While Chase piloted the boat toward the floating casino’s gaudy glass and metal exterior, Lucinda sat cross-legged and played with one of the sea-scooters. Her wetsuit wasn’t a perfect fit, so the extra material bunching up at her thighs and crotch only enhanced the effect that she looked like a little girl.
Chase watched out of the corner of his eye as she held her arms out in front of her. Under the wetsuit he could see her muscles twitching and shaking with the exertion needed to hold what was basically a small outboard motor as if it were a Fisher-Price steering wheel.
Between making burton burton burton noises with her lips, she muttered, “Can’t believe that asshole bought two of these.”
Chase didn’t look at her to let her know he’d heard, but he couldn’t help smiling. Her calmness and how she could still be so unaffected by the fact that they were about to strap on scuba tanks and get into the water? They were looking for a monster.

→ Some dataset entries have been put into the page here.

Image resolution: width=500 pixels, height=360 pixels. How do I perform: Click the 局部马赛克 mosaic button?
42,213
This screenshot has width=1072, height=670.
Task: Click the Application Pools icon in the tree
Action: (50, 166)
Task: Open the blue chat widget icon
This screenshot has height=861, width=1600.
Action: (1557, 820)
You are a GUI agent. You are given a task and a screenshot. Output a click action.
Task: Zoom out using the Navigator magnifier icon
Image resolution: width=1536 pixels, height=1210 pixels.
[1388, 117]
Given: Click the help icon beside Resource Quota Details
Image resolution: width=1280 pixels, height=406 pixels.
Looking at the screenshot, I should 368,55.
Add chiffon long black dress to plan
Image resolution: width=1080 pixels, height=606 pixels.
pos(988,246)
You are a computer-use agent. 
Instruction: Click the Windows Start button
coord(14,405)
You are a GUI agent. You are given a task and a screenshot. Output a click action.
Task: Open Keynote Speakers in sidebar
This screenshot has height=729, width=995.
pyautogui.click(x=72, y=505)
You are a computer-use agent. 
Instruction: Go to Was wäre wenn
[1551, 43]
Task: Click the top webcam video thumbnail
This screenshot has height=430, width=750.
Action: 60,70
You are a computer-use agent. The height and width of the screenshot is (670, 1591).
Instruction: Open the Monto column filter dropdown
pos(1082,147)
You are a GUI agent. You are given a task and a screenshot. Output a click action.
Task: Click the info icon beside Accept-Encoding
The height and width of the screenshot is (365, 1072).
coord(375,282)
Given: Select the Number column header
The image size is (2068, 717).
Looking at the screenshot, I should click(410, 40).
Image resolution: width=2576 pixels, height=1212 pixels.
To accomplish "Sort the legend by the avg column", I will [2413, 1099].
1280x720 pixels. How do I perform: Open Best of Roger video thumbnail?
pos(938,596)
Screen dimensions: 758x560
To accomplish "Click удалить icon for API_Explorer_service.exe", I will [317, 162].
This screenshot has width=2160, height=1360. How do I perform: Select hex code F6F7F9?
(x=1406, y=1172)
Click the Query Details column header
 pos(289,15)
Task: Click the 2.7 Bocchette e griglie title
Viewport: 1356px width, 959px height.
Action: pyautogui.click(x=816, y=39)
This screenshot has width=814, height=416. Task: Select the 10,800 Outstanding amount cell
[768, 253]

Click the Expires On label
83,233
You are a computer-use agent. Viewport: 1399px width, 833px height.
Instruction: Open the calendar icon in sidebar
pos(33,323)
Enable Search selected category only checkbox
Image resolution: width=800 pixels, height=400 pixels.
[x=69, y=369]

Pushing the thought out of his mind, he brought the starboard side of the new boat into alignment with the casino. The u-bolt connecting the stick to the rudder was sticking, only slightly, nothing that affected their trajectory. But this meant that the boat was too new, would need some WD-40 when they got back to shore.
“Are we ready?” Lucinda asked.
“Me first?” Chase asked, not really a question because he turned himself around and hefted the tank onto his back. Lucinda took her time, adjusting each of his straps until he gave her the thumbs-up, then tugging against the tank to make sure it wouldn’t wiggle.